I doubt it. You’d have to either scare the crap out of everyone or do it for so long a cop wandered by. People shouting on the street corner is not an unusual occurrence and the police have better things to do than arrest people for yelling.
If someone throws abuses at your face its a different scenario. But in this era of internet, you can’t react with violence, damage public property when someone abuses your belief anonymously sitting in a safe far-off place.
Act like grown ups, ignore it and continue with your life. Next time, no one will bother making and uploading such content and you will build respect for your religion.
Something interesting I learned by way of Hitchens is that Jefferson was fully aware of the depravity of slavery (making him a hypocrite). More info here.
But of course we must bear in mind, protesters in that part of the world always keep a few RPGs handy, so it could have just been a coincidence they got a little carried away.
Once again, your sneering is completely off base.
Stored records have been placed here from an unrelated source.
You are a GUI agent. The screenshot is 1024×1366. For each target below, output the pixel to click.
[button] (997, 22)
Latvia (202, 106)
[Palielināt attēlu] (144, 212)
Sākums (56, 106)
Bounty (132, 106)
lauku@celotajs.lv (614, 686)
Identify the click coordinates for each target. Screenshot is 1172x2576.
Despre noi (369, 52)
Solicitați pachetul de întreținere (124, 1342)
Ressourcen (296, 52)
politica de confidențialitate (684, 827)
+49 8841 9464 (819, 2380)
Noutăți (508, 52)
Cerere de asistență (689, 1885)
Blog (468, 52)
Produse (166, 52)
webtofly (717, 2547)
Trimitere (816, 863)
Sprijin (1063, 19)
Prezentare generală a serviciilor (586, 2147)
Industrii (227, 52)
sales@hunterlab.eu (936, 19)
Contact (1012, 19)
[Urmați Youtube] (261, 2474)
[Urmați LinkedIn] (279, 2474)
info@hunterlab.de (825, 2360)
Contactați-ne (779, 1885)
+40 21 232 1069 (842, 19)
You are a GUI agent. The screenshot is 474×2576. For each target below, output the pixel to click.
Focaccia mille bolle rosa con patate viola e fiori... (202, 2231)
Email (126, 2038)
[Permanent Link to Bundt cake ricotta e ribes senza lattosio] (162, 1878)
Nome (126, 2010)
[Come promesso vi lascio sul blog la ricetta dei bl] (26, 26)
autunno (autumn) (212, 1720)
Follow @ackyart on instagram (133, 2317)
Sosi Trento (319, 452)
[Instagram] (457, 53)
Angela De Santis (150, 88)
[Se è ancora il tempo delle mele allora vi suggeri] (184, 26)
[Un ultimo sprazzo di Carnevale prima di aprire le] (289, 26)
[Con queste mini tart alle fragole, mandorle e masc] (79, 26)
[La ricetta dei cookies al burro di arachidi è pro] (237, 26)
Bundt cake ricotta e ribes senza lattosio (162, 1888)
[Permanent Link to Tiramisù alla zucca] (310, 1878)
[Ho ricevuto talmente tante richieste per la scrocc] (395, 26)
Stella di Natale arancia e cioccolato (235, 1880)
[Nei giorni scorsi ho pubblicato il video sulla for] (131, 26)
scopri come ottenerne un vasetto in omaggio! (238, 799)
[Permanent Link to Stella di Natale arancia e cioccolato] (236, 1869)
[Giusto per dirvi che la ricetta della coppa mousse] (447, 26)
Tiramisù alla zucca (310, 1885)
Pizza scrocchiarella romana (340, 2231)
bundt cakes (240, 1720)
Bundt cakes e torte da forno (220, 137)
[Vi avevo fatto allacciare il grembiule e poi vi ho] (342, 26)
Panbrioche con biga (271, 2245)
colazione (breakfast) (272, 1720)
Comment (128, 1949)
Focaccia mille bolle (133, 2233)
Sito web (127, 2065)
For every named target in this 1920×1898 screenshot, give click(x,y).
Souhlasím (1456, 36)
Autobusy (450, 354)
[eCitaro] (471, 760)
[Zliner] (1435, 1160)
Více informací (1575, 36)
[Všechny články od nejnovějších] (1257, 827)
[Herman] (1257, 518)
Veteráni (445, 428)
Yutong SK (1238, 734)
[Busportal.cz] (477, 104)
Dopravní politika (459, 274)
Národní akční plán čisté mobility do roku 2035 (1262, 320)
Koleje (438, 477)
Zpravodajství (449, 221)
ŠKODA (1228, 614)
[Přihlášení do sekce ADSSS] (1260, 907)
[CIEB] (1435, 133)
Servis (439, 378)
The recent developments about the probable origins and exploitation of the anti-Muslim movie don’t in any way affect the validity of the original statement of the US Embassy in Cairo that this thread is about.
To refresh our memories, here’s that original statement again, as quoted in the OP:
It doesn’t make a shred of difference to the free-speech issues involved whether the “misguided individuals” who “abused the universal right of free speech” in order to “hurt the religious feelings of Muslims” by promulgating this movie were solely Islamophobic non-Muslims, as originally thought, or included opportunistic Muslim-extremist jihadis trying to use Muslim outrage as a screen for their terror attacks, as now seems likely.
The US Embassy was still perfectly correct to denounce and repudiate the movie as an abuse of the right of free speech even as it upheld the abusers’ fundamental right not to have their expression squelched by “the enemies of democracy”.
Good work on the part of our official government spokespersons, sez I.